Responsive images with srcset and sizes

The concept of srcset and sizes Is that the browser chooses the best size from the srcset list based on the user’s device width.

  • Note: WordPress automatically generates multiple sizes for every uploaded image. You just need to ensure your themes and page builders are using these correct sizes (like medium, large), and not always the full size.


Fixing CLS from Images, Carousels, and Ads

Always reserve space for media

However, the best way to stop layout shift (CLS) is:

  • Add explicit width and height attributes or aspect-ratio CSS to hero images, banners, and thumbnails.

  • This ensures the browser knows how much space to allocate before the file loads, and the layout jump does not happen.

Dealing with sliders, carousels, and ad slots

  • Sliders: Limit heavy sliders and carousels above-the-fold. Use one static hero image whenever possible.

  • Ads: Reserve fixed containers (CSS min-height or aspect-ratio) for ad slots so that when ad scripts load late, they do not push content down.


Offloading Images to a CDN or Object Storage (Optional Advanced)

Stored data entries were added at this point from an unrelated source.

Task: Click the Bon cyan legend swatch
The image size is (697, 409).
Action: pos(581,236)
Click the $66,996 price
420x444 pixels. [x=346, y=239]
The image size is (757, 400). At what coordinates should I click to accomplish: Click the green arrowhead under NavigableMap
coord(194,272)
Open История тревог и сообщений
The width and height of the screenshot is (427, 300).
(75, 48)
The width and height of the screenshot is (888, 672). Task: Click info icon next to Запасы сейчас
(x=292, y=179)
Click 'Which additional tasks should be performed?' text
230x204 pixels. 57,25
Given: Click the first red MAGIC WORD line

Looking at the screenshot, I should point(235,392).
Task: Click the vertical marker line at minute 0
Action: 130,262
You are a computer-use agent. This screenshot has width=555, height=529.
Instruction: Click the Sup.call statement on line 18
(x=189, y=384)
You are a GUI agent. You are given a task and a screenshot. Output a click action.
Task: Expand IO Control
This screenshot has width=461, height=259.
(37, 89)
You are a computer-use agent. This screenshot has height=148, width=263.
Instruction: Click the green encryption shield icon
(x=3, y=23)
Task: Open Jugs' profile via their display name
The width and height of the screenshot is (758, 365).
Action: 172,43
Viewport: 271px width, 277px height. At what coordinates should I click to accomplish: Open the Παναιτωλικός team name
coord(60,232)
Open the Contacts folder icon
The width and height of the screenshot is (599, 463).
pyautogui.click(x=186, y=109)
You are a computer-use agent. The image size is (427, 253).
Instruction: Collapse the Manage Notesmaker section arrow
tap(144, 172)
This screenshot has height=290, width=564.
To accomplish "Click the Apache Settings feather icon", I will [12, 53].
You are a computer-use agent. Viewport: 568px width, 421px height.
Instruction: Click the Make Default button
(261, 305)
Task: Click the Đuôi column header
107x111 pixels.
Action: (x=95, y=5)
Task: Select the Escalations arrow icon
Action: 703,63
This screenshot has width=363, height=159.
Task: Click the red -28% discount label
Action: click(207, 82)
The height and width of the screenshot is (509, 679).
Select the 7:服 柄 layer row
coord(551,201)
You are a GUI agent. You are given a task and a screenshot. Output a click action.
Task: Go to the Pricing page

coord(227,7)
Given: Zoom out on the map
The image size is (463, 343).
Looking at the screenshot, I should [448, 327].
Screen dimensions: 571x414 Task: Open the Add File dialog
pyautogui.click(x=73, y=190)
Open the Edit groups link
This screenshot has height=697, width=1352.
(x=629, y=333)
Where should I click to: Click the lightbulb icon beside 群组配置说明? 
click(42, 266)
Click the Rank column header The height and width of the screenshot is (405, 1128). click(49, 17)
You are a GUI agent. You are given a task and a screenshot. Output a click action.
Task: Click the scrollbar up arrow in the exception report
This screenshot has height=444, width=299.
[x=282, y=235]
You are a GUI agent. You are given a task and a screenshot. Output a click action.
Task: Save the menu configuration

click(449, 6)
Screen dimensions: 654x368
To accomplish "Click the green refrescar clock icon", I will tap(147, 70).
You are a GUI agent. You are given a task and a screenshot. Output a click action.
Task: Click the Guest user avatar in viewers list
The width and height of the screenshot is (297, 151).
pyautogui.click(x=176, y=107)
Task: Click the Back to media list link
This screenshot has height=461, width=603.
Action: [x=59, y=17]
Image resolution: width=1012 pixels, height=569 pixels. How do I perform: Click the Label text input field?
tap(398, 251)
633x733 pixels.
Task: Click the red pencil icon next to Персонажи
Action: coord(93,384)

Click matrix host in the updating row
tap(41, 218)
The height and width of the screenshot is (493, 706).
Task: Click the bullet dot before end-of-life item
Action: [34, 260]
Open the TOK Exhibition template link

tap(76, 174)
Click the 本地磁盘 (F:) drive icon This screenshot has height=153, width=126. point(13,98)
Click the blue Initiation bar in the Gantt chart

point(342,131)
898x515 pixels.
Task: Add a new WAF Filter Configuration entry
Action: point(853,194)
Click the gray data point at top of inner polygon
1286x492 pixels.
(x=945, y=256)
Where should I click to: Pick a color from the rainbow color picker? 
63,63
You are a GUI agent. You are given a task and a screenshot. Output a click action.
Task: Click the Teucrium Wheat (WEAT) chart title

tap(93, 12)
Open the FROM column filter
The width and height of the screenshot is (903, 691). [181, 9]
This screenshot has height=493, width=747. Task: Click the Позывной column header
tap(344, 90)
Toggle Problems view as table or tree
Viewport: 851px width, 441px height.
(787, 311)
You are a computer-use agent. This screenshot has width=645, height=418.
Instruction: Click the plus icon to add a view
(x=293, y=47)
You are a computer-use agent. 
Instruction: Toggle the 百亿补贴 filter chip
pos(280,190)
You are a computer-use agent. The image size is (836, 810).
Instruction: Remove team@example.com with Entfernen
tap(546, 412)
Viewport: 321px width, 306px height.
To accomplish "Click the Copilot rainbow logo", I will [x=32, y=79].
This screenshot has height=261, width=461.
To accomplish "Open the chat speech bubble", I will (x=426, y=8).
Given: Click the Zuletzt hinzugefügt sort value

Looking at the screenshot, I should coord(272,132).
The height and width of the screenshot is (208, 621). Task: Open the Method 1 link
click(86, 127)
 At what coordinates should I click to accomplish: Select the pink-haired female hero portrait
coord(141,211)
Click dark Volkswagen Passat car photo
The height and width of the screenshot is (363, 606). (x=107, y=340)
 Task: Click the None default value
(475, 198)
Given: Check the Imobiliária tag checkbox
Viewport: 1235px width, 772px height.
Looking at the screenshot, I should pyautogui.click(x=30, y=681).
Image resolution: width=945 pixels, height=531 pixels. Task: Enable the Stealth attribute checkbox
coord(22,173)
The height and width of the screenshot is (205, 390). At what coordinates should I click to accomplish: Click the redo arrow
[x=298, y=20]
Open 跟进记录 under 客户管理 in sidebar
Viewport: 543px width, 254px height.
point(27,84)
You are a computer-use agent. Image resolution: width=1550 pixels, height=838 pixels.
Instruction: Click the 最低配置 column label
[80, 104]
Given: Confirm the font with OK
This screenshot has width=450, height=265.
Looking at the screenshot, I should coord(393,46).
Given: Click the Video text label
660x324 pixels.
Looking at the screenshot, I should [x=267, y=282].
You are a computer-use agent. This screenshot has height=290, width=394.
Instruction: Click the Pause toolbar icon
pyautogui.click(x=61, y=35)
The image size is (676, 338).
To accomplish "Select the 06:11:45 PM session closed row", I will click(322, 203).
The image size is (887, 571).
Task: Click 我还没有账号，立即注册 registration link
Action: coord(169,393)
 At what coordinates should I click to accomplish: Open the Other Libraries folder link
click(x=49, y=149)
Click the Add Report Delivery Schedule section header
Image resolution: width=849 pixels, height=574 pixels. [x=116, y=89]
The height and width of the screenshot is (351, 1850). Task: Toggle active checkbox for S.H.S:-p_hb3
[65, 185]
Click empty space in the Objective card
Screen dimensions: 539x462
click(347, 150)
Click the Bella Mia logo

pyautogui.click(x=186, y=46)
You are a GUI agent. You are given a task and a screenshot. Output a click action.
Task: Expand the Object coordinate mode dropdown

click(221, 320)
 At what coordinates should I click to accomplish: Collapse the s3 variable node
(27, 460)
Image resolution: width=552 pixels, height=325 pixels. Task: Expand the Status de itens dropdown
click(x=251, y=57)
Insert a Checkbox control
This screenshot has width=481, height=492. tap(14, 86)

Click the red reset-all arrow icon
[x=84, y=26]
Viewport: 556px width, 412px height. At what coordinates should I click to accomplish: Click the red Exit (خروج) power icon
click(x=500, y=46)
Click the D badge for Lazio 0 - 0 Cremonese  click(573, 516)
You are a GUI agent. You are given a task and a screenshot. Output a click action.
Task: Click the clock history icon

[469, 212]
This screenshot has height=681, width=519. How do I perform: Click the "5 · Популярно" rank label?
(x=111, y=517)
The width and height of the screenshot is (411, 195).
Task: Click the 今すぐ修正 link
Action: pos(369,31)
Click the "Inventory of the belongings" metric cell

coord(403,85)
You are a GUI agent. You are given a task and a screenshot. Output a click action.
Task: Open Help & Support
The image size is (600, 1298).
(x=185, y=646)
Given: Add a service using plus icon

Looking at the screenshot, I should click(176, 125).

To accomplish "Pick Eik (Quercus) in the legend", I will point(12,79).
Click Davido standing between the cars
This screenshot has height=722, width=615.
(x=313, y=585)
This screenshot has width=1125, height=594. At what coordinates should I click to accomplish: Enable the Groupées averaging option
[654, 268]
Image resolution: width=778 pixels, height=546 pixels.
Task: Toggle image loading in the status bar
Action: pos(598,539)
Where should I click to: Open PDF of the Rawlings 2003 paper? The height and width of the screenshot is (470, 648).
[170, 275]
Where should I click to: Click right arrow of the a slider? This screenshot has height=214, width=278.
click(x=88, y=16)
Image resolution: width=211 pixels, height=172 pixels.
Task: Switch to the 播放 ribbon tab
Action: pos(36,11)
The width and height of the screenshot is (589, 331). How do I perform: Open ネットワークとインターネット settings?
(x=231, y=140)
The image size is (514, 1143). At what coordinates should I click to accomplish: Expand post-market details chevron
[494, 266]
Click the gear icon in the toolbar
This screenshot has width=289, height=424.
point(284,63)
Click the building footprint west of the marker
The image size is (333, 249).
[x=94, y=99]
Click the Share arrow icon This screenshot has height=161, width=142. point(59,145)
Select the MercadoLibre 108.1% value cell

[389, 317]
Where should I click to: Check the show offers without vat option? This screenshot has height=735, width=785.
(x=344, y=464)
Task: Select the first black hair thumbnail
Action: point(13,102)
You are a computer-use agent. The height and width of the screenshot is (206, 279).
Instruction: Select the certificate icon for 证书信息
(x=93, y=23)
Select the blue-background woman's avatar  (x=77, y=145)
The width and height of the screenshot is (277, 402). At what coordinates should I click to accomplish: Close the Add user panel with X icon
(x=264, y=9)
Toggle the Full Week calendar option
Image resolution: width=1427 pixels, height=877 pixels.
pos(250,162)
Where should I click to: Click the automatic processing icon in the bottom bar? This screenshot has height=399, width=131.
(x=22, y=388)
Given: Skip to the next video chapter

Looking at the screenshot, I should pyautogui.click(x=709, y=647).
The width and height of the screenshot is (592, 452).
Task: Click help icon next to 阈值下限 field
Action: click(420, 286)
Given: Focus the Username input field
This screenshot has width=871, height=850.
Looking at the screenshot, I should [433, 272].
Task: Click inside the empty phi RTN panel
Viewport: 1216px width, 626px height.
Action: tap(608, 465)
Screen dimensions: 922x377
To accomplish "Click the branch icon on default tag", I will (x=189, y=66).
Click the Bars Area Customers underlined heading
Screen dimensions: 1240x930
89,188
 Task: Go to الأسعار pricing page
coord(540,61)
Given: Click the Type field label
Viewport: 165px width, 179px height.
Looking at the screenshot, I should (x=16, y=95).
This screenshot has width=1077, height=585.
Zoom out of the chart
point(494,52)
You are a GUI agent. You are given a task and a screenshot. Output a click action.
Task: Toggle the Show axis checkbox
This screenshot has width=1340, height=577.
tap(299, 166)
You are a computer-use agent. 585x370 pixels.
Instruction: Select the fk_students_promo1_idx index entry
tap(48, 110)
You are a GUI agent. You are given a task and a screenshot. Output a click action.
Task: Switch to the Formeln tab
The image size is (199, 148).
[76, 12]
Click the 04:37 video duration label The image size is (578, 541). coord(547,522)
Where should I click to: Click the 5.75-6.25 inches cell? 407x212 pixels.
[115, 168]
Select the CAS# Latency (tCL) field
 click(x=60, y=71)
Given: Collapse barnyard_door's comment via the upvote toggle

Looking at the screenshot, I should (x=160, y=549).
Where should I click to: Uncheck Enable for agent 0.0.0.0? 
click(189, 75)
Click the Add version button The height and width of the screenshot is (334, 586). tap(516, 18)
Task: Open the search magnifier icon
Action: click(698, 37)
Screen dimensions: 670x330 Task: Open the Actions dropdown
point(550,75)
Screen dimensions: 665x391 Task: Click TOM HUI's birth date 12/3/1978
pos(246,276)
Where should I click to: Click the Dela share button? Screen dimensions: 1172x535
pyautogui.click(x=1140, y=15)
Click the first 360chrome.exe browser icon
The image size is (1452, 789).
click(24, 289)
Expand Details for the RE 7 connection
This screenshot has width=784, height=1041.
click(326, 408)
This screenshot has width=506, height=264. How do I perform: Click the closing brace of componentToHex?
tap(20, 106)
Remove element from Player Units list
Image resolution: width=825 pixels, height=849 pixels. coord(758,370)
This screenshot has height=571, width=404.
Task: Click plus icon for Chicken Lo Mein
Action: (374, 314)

Using a CDN image optimizer

For example, services like Cloudflare Images, Bunny Optimizer, or similar services handle resizing, WebP conversion, and caching at the edge. Set up

  • up flow: Connect your domain $\rightarrow$ turn on optimization $\rightarrow$ update your image URLs through the plugin.

Media offload for big libraries

If your media library is very large, moving it to Amazon S3 or similar Object Storage can be better for both performance and cost.

  • Risks: Plugin lock-in and potential considerations for future restoration.


Testing Your Image Optimization

Lab tools

After optimization, use these tools to verify your results:

  • Use PageSpeed Insights, WebPageTest, or GTmetrix.

  • Check: which is the LCP element, how much the total image bytes have decreased, and whether the “serve images in next-gen formats” warnings have disappeared.

Real-user checks

Load pages on a 3G/4G mobile network. Scroll fast and check for:

  • Are there blurry images showing?

  • Are there late loads?

  • Are there any layout jumps (CLS)?


Image Optimization Checklist Before Publishing Any Post

Before publishing any post, check the following:

  • All images resized to sensible max width (no huge originals).

  • Compressed (WebP/optimized JPEG/PNG) via plugin or export.

  • Lazy loading is enabled for below-the-fold content.

  • Hero and above-the-fold images have fixed dimensions; no CLS.

  • Post passes PageSpeed “serve images in next-gen formats” and “properly sized images” audits on mobile.


Call to Action

Now is the time to put this knowledge into action. Pick your site’s heaviest page, follow this guide, and run a before/after PageSpeed test. You will see a significant difference in total image bytes and LCP!